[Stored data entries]
------------------------------------
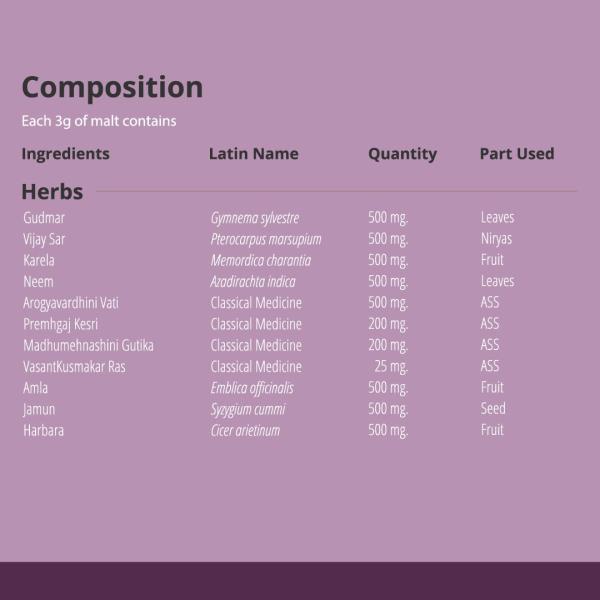The width and height of the screenshot is (600, 600).
Task: Select the Seed part-used entry for Jamun
Action: click(493, 409)
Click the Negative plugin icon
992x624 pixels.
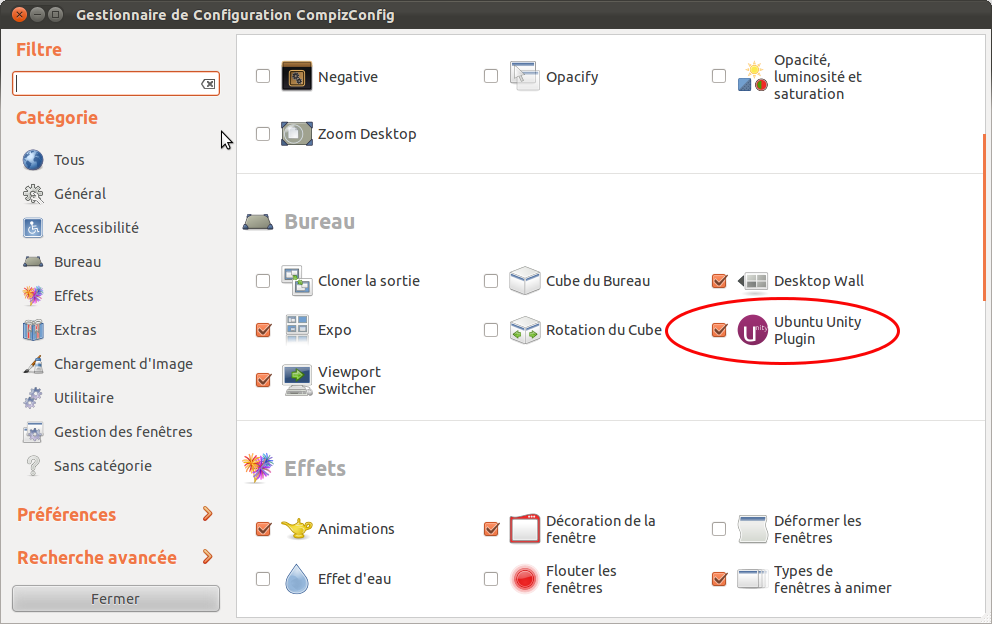tap(297, 77)
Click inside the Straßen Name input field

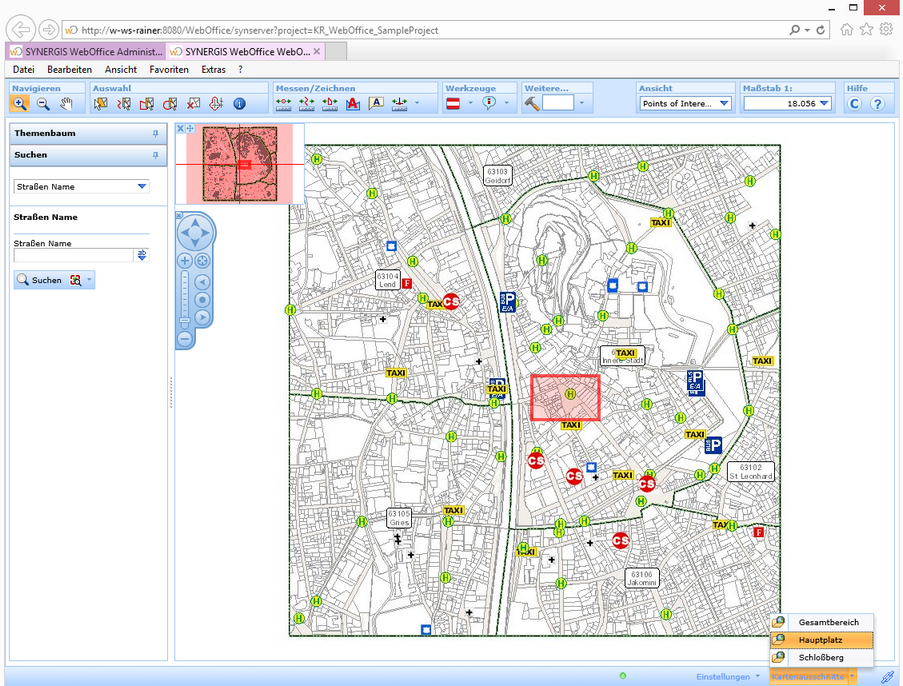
------------------------------------
• [Task statement]
Start with the line holding "Click the Negative plugin icon" and repeat exactly every line through the final line of the records above, but no pictures and nothing more.

• [Result of this task]
Click the Negative plugin icon
992x624 pixels.
tap(297, 77)
Click inside the Straßen Name input field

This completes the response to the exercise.